Adults readers may know Bill O’Reilly’s historical thriller “Killing Kennedy”, a New York Times best seller, and National Geographic television movie. This adapted book version, containing color and black and white photographs, sets the stage before the assassination and places readers at the scene on that sad November day in Dallas. The vocabulary and details are interesting and appropriate for the age group, although many adults will also appreciate the engaging text and historical images. Bill O’Reilly is known for his role as the anchor of the cable news show “The O’Reilly Factor”, but he is also a former high school English teacher and the author of “Lincoln’s Last Days”.
“I am John F. Kennedy”, by Grace Norwich, Illustrations by Anthony VanArsdale, 2013, Scholastic, 127 pages, ages 8-11.
This easy chapter book biography begins with the story of John Kennedy as a boy, helping readers understand the influence his family and background had on him as a president. The story then follows Kennedy through his college days and on to his career as a politician, marriage, and becoming a father. Only a very small portion of a chapter is devoted to the actual assassination, encouraging young readers to focus on the details of Kennedy’s life, rather than his death. At the end of the book, readers will find a list of 20 interesting facts about Kennedy, summarizing his career and life.
“’The President Has Been Shot’: The Assassination of John F. Kennedy”, by James L. Swanson, 2013, Scholastic, 274 pages, ages 11-14.

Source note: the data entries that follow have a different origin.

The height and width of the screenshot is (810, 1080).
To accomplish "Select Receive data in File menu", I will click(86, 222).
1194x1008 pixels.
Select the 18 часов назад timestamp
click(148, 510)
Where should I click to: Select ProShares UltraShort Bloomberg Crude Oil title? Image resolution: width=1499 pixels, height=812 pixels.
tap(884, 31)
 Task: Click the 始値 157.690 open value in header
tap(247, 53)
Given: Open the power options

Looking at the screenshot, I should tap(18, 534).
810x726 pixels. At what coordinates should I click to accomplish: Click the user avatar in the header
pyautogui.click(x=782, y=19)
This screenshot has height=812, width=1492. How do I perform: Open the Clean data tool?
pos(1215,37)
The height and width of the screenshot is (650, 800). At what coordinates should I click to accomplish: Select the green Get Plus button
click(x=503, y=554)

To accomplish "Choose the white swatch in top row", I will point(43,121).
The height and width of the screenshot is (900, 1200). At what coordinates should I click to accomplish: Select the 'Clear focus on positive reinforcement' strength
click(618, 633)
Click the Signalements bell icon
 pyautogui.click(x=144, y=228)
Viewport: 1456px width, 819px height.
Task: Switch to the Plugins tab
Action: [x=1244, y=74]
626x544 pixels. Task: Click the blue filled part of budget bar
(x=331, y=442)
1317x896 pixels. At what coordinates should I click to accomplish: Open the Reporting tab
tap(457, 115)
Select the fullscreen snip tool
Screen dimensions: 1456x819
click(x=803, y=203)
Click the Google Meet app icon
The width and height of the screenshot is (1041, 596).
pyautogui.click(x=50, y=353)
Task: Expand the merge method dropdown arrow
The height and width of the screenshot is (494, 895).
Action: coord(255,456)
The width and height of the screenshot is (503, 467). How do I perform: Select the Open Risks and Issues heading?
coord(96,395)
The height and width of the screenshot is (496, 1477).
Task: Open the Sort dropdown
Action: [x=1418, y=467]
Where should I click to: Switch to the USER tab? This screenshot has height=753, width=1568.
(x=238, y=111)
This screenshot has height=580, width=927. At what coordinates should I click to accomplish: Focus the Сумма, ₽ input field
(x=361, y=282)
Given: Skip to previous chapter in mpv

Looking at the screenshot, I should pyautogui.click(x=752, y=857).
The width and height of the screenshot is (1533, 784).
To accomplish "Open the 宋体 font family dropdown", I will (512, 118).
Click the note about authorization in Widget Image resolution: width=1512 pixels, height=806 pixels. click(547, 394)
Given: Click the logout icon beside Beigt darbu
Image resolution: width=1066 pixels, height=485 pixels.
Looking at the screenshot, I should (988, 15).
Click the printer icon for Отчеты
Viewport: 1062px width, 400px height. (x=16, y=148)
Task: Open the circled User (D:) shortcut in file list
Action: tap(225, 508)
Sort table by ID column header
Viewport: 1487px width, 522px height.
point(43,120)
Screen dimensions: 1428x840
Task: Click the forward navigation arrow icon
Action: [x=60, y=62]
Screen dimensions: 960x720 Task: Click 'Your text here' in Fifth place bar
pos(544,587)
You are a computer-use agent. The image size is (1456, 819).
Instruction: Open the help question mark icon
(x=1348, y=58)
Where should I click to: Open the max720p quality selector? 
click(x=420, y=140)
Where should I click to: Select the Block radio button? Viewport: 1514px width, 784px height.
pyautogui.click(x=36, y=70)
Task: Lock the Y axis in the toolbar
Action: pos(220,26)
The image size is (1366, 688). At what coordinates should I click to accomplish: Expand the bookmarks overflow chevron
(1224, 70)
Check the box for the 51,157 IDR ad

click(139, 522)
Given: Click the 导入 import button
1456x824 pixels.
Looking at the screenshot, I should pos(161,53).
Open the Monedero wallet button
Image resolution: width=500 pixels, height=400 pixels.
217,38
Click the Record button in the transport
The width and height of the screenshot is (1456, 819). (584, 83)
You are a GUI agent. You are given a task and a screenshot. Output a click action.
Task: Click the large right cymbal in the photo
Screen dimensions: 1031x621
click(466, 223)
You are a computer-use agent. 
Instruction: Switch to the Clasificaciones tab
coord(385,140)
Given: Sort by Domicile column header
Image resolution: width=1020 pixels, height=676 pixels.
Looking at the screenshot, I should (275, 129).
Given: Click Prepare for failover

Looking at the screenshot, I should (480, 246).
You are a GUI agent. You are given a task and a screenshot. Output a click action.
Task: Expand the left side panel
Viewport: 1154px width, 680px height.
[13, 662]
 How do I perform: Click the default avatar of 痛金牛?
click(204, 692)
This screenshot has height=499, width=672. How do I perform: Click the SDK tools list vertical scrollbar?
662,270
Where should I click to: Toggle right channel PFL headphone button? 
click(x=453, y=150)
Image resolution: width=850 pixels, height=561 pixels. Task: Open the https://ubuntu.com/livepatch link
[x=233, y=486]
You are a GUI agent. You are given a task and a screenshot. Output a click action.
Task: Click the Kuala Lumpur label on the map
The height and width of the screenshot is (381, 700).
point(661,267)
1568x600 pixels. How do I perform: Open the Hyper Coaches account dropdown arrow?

A young adult biography, this book chronicles the lives of two main characters, John F. Kennedy and Lee Harvey Oswald, as they follow parallel tracks that eventually emerge at the point of Kennedy’s assassination on November 22, 1963. Riveting descriptions, sepia-toned photographs, diagrams, and info-graphs set the stage for this historic event and give readers various sources of information for developing an understanding of Kennedy’s life and death. The author focuses on the facts, steering clear of the conspiracy theories, although he points out mishandlings of Kennedy’s case that, if handled properly, could have prevented the emergence of such theories. James Swanson also wrote the young adult book “Chasing Lincoln’s Killer”, an adaptation of his book “Manhunt: The 12-Day Chase for Lincoln’s Killer”.
Informational books, such as these books about Kenney’s life and death, bring history alive for readers of all ages.